BEGIN RECORDS SHOWN

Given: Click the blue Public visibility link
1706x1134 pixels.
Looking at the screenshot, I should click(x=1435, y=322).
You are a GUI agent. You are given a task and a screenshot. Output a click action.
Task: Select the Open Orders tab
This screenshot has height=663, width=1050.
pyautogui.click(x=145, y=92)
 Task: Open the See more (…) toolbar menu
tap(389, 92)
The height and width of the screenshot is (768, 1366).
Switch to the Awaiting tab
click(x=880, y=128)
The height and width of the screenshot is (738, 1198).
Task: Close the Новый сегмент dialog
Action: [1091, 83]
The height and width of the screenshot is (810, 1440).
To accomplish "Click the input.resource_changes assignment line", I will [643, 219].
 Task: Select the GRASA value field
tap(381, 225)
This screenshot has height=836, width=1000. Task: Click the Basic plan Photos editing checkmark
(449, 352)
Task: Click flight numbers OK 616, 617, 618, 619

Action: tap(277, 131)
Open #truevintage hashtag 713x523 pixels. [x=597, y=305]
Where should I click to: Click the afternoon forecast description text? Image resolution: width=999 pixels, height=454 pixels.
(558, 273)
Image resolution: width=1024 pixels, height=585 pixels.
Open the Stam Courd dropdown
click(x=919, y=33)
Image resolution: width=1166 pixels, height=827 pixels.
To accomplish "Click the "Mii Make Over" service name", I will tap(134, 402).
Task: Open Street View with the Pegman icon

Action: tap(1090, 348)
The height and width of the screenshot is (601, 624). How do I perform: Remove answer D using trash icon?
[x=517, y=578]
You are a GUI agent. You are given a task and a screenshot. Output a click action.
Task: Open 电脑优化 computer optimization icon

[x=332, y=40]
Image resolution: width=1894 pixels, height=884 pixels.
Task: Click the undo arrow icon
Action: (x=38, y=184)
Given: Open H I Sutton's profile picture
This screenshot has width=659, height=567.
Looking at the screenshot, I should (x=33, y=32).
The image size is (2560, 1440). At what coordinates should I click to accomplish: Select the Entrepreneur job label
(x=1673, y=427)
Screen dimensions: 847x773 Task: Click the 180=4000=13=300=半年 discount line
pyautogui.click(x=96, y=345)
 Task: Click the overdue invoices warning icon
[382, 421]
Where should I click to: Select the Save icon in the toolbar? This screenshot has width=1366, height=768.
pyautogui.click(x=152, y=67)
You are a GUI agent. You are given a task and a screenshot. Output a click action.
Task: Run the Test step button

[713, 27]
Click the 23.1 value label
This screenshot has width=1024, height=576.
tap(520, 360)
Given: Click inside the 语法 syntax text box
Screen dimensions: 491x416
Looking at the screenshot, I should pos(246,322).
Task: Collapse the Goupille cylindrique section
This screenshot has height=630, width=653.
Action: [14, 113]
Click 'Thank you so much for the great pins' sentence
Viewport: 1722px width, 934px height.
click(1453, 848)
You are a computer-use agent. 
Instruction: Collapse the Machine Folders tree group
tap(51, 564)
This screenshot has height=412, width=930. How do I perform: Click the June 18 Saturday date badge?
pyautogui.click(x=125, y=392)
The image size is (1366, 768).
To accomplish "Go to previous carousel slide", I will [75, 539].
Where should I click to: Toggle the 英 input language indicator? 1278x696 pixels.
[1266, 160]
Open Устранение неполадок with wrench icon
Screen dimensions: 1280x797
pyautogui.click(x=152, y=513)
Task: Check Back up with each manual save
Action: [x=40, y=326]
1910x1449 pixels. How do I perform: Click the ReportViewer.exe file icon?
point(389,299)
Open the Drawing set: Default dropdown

END RECORDS SHOWN

▶ _PROBLEM TO WORK ON_
Reproduce exactly the section above that begins at the line containing "Viewport: 1722px width, 934px height." and ends at the line containing "Open Устранение неполадок with wrench icon", leaving out all other lines.

▶ _EXERCISE RESULT_
Viewport: 1722px width, 934px height.
click(1453, 848)
You are a computer-use agent. 
Instruction: Collapse the Machine Folders tree group
tap(51, 564)
This screenshot has height=412, width=930. How do I perform: Click the June 18 Saturday date badge?
pyautogui.click(x=125, y=392)
The image size is (1366, 768).
To accomplish "Go to previous carousel slide", I will [75, 539].
Where should I click to: Toggle the 英 input language indicator? 1278x696 pixels.
[1266, 160]
Open Устранение неполадок with wrench icon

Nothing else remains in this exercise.